> **Data for this exercise**:
-*-*-
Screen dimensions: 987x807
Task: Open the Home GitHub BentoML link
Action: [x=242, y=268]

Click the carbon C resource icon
-*-*-
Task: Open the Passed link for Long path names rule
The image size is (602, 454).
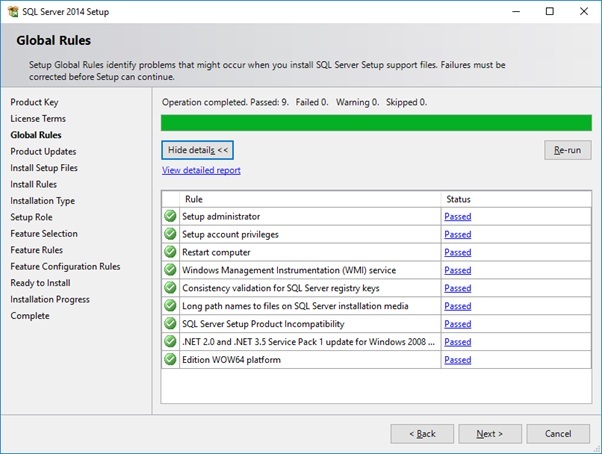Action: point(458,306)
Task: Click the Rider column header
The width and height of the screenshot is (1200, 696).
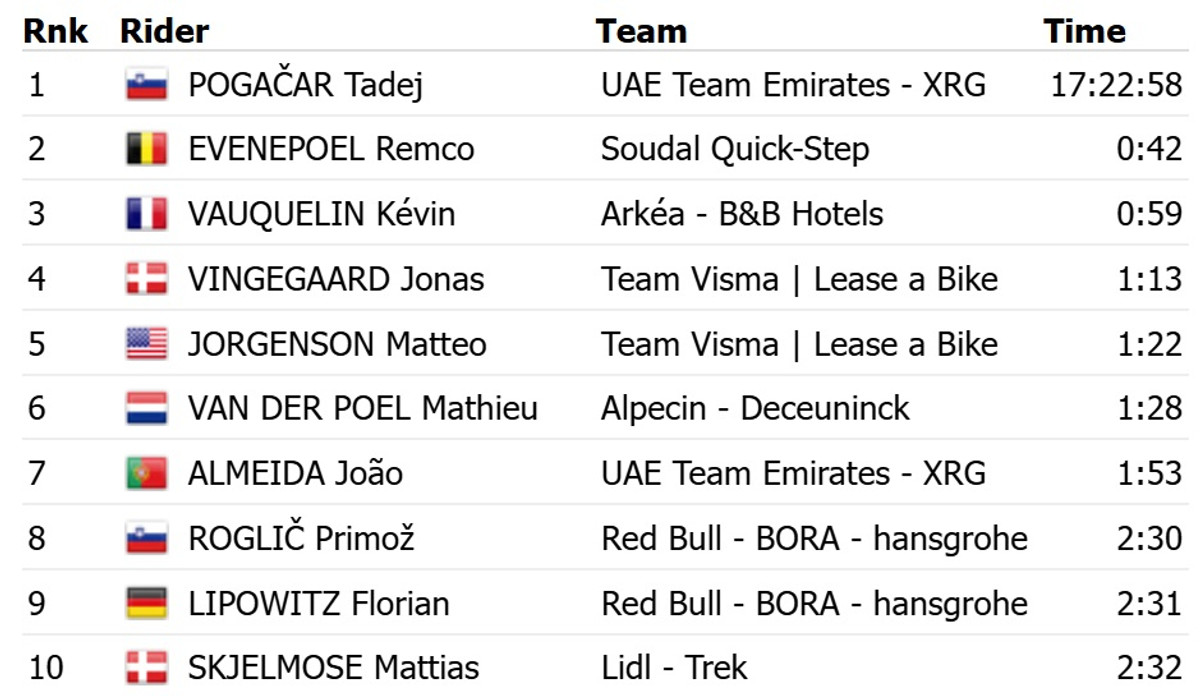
-*-*-
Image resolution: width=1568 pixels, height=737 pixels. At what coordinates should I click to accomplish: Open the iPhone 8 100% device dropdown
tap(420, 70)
-*-*-
> **Task requirements**: Reproduce the stretch of material from the line containing "Image resolution: width=1568" through the line containing "tap(420, 70)", replacing "dropdown" with "menu" and keeping everything else the same.

> **Exercise result**:
Image resolution: width=1568 pixels, height=737 pixels. At what coordinates should I click to accomplish: Open the iPhone 8 100% device menu
tap(420, 70)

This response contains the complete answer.